The frequencies of different types of CRC with respect to genetic background in Sweden (adapted and modified from (41)). GWAS, Genome-wide association studies.
In a follow-up study, Tomlinson and collaborators further investigated 42,708 SNPs and, after three stages of replication, they identified two SNPs, rs16892766 (8q23.3) and rs10795668 (10p14) (Table I) with combined significance levels in replication phases of p=8.7×10–18 and p=1.3×10–13, respectively (46).
SNP rs16892766 lies in a 220-kb LD block that includes EIF3H (a gene which regulates cell growth and viability) and UTP23 but it is not associated with rs6983267 on 8q24, located 10 Mb more telomeric (46).
Elucidating the role of rs10795668 is even more difficult, since the SNP is located in an 82-kb LD block but there are no proven protein-coding transcripts in the region and the nearest genes are more than 0.4 Mb away from this SNP (0.4 Mb for the proximally located BC031880, 0.7 Mb for the distal LOC389936).
While for rs16892766 the homozygous state was associated with an increased risk of CRC (ORhet=1.27, 95% CI=1.20-1.34 and ORhom=1.43, 95% CI=1.13-1.82), the homozygous state for rs10795668 was associated with a reduced risk of CRC (ORhet=0.87, 95% CI=0.83-0.91 and ORhom=0.80, 95% CI=0.74-0.86), both in a dose-dependent manner. Furthermore, it was shown that the susceptibility allele of rs10795668 was more prevalent in rectal tumours, while the effect of rs16892766 was significantly stronger in younger patients (46).
In another GWAS study, Broderick and collaborators were able to replicate the association of CRC with rs6983267 on 8q24.21 and to find a new risk locus on 18q21.1 (Table I) (47). The significant SNP, rs4939827, maps to SMAD7, an intercellular antagonist of transforming growth factor (TGF) β signalling, which binds to the receptor complex and is able to block the activation of downstream signalling events (48). Furthermore, two other SNPs in SMAD7, rs12953717 and rs4464148, were among those with the most significant p-values (47).

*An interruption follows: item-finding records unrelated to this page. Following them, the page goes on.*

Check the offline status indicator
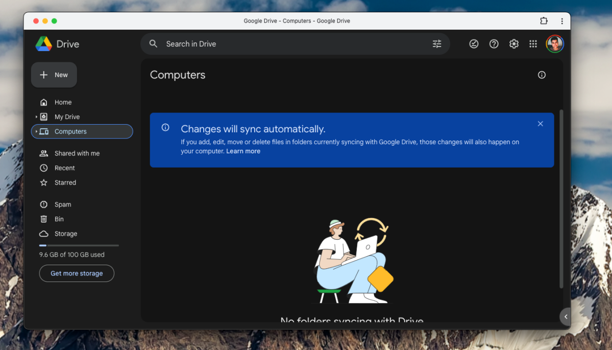Image resolution: width=612 pixels, height=350 pixels. click(474, 44)
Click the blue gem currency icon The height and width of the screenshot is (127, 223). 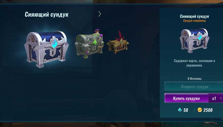pyautogui.click(x=180, y=110)
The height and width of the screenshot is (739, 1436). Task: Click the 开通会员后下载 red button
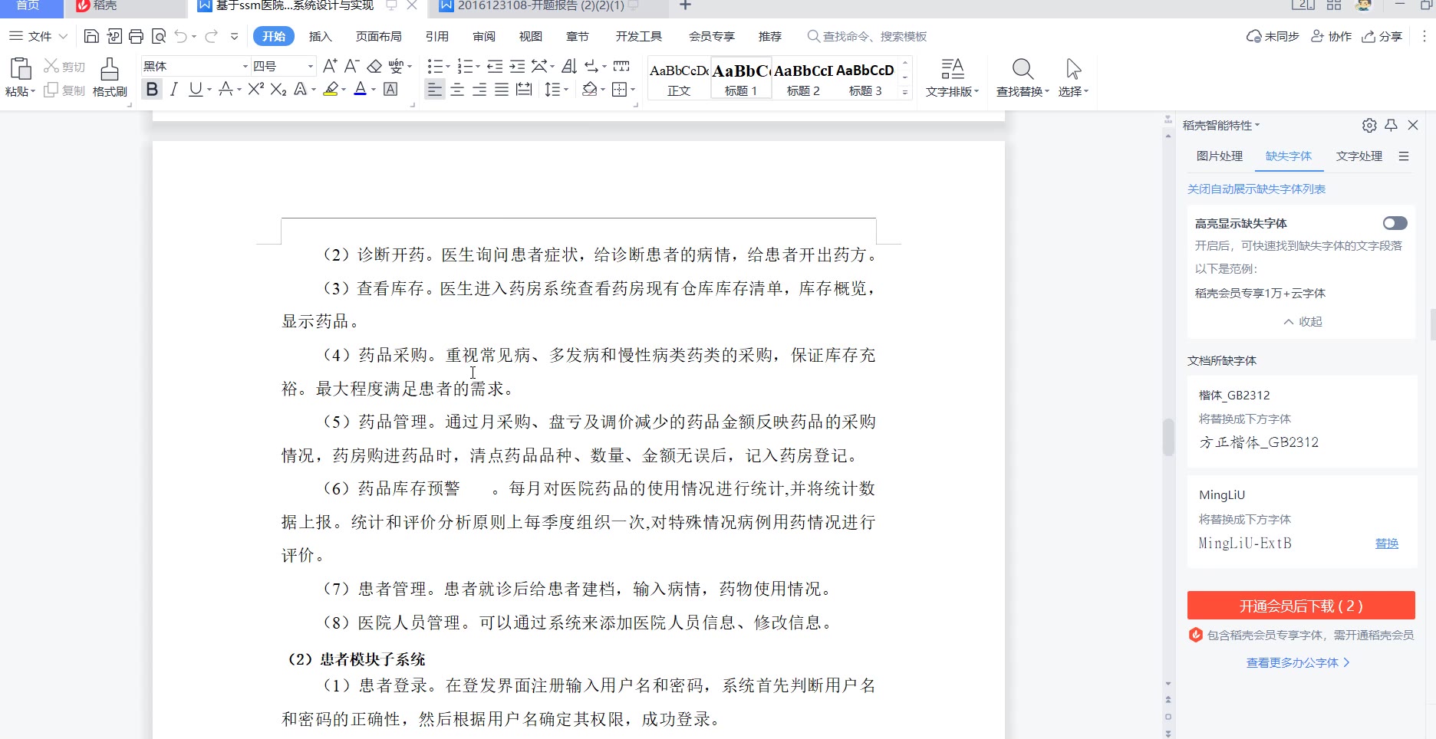coord(1300,606)
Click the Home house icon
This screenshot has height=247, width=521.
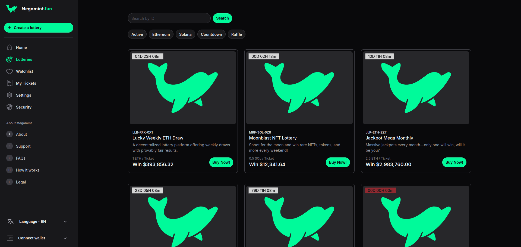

Computational analysis for rs4939827, rs12953717 and rs4464148 showed four common haplotypes, of which three were associated with risk. The most significant was TTC (p=5.6×10–13) present in 29.3% of chromosomes from affected individuals and 26.3% of controls, while the second most significant was TTT (p=9.9×10–6) (47).
CRC loci identified in the genome-wide association studies performed so far.
Loss of 18q is very common among individuals with CRC (49) and, for this reason, Broderick and co-workers focused on SMAD7 expression in lymphoblastoid cell lines. They detected a significant association between a lower mRNA expression and risk alleles at rs12953717 and rs4464148; their conclusion was that since even subtle changes in SMAD7 expression can affect β-catenin levels, these variants can lead to increased Wnt signalling and thus to carcinogenesis (49). More recently, an extensive resequencing of the genomic region on 18q21 surrounding these three SNPs was performed (50). One SNP, with a MAF of 0.47 and unlisted by dbSNP (therefore called Novel 1) was the strongest associated with CRC (p=5.2×10–6); as expected, Novel 1 is strongly correlated with the three previously reported SNPs, with r2>0.94. A functional analysis of Novel 1 in a Xenopus model system was able to prove that the G allele in Novel 1 was associated with a reduced expression of SMAD7 in the colorectum (50) and therefore is the causative SNP.
In another phased-design GWAS, Tenesa et al. replicated and refined the findings on 8q24 and 18q21 and identified a new risk locus on 11q23 (Table I) (51). The SNP on 11q23 associated with an increased risk of CRC was rs3802842, located close to a gene called POU2AF1 and encoding a POU transcription factor, similarly to rs7014346 on 8q24. Furthermore, substantial population-specific differences in risk were observed, with different allelic effects between the Scottish population used in the discovery phase and a Japanese population, one of the eight cohorts used in the replication phase. The risk of rectal cancer was greater than that for colon cancer both for rs3802842 (11q23) and rs4939827 (18q21), and with a different magnitude for Japanese and Caucasian populations, explaining the aforementioned difference in risk (51).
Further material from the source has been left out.